Tout commence en 1909, quand le peintre quitte Paris intra-muros pour aller s’établir à Issy-les-Moulineaux, dans une villa entourée d’un vaste jardin (elle abrite aujourd’hui les Archives Matisse). A l’intérieur de cette propriété, Matisse décide de se faire bâtir un atelier aux dimensions généreuses, et l’on découvre dans la première salle la correspondance qu’il eut avec la Compagnie des Constructions Démontables et Hygiéniques à l’été 1909. Avec sa charpente et son toit métalliques, et ses parois en bois, cet ancêtre de nos préfabriqués est en place fin septembre, conforme aux exigences de l’artiste. Dans ce nouvel espace, il est libre d’agencer toutes sortes de compositions, natures mortes d’abord et, bientôt vues de l’atelier dont les murs sont, logiquement, couverts de ses propres toiles, accrochées en hauteur ou posées à terre. Au printemps 1911, répondant à une commande de son mécène russe Chtchoukine, Matisse livre L’Atelier rose, premier panneau de ce qui devrait former un ensemble décoratif. Le deuxième volet de ce triptyque, aux dimensions rigoureusement identiques, aurait dû être L’Atelier rouge, mais le collectionneur refuse l’œuvre en question, prétextant désormais préférer les toiles où le peintre inclut des figures.

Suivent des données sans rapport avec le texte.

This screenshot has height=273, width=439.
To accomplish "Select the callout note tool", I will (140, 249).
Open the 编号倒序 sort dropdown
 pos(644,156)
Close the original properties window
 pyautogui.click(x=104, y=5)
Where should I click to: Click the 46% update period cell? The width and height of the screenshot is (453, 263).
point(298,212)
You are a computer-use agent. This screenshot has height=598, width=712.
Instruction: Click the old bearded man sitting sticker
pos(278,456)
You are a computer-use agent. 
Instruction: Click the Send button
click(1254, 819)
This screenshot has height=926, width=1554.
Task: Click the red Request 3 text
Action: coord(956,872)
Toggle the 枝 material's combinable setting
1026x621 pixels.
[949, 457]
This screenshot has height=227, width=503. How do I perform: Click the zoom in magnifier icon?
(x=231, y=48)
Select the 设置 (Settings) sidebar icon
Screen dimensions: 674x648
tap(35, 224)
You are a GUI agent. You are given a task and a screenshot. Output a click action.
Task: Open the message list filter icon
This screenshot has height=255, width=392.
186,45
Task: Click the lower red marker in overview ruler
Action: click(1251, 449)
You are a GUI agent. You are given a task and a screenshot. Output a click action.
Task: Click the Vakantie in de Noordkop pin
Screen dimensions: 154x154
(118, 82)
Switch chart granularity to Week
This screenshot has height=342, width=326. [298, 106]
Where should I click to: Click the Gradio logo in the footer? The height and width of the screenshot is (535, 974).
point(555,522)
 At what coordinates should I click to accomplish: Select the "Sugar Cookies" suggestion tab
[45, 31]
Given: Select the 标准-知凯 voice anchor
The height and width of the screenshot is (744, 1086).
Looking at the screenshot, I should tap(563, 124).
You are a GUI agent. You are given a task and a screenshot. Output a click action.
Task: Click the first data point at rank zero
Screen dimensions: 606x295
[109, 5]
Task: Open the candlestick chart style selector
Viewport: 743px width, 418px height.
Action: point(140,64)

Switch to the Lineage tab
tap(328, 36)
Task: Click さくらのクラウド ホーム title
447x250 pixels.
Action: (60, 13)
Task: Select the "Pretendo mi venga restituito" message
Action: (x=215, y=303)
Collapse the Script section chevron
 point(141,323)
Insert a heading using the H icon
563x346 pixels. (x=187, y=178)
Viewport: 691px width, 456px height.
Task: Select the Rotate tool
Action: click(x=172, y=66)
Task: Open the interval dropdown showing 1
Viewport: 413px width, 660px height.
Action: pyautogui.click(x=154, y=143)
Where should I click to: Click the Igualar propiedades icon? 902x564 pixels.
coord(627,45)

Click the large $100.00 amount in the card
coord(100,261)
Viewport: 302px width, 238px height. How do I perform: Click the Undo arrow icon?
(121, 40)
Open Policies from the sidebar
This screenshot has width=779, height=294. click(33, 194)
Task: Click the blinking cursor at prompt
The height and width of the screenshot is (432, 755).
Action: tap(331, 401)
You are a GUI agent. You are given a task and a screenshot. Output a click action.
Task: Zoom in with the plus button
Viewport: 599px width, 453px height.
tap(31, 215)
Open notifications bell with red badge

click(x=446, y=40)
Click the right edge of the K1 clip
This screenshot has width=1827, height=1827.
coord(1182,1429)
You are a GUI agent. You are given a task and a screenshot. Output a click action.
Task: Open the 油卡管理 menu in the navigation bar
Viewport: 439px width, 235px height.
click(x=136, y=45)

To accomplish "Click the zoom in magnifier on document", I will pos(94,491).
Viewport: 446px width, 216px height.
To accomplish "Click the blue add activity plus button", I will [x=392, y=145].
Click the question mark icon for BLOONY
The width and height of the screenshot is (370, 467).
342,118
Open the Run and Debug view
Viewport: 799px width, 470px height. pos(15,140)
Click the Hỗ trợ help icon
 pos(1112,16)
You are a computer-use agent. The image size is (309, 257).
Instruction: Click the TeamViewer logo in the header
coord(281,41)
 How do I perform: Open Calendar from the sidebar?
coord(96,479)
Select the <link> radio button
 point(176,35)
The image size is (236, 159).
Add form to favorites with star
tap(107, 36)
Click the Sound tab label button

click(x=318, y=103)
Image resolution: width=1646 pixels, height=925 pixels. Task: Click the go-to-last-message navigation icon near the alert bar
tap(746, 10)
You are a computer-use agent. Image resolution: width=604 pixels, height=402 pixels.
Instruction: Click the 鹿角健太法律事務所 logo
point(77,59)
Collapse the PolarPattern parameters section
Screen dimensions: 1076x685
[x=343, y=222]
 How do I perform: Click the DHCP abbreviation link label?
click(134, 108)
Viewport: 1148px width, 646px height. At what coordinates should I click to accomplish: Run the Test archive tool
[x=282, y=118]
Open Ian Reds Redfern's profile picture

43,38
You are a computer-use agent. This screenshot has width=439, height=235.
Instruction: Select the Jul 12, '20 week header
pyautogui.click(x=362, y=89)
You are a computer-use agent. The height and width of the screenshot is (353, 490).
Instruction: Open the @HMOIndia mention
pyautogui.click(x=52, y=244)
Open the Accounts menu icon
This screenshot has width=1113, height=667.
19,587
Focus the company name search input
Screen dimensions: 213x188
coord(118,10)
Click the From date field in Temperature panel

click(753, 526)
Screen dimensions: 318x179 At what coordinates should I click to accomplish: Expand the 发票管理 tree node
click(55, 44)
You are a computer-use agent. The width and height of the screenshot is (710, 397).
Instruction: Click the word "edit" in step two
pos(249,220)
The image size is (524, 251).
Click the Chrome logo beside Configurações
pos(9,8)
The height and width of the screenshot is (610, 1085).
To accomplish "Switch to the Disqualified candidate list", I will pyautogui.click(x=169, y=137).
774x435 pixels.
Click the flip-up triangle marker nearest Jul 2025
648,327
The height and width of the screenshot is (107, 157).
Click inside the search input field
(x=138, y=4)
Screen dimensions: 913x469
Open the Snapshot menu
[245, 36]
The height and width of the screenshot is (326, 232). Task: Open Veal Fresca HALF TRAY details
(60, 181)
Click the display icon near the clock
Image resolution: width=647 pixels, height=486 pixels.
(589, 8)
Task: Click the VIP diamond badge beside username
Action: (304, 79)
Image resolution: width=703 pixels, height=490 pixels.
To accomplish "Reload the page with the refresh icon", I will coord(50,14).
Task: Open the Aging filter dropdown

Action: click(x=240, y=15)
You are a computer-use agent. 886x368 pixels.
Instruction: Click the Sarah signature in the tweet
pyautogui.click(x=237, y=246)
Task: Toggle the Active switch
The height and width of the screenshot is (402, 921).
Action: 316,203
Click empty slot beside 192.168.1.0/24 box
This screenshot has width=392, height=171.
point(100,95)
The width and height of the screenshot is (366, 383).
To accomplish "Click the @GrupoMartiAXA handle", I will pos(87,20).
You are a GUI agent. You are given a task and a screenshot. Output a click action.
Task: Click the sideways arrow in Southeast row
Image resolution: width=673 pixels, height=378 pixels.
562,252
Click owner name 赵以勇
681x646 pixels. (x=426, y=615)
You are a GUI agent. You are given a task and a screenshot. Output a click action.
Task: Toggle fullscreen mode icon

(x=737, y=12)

On peut regretter que L’Atelier rose n’ait pu être à nouveau prêté à la Fondation Vuitton, où il avait été présenté en 2016 lors de l’exposition consacrée à Chtchoukine, car sa présence, juxtaposée à L’Atelier rouge, n’aurait pas manqué d’être instructive. En effet, comme l’explique précisément une vidéo visible à l’issue de la visite, l’observation et l’étude radiographique de L’Atelier rouge montrent que Matisse a commencé par peintre une toile proche de la précédente, avec des couleurs assez semblables pour le sol et le plafond. C’est seulement plus tard qu’il eut l’idée de tout recouvrir de rouge de Venise, « qui est un peu plus chaud que l’ocre rouge » ainsi qu’il l’explique à son mécène pour justifier le fait que « Ce tableau surprend tout à fait à première vue », tout en avouant ne pas savoir pourquoi il l’avait peint « comme cela » (lettre du 1er février 1912). Cette décision affranchit l’œuvre de tout souci de tridimensionnalité, les surfaces verticales et horizontales se rejoignant dans une seule et même teinte qui englobe également les meubles. Matisse emploie ici un procédé qu’il utilisera encore en 1947 pour Le Silence habité des maisons, par exemple, et qu’il avait déjà inauguré en 1908, également en relation avec Chtchoukine. En effet, la célèbre Desserte rouge ne prit son nom que sur le tard, quand le peintre décida de métamorphoser une « Harmonie en bleu » en recouvrant les murs du même rouge que la nappe de la table. L’Atelier rouge va néanmoins un peu plus loin encore, et introduit une atmosphère énigmatique, dans cette boîte fermée, coupée du monde extérieur.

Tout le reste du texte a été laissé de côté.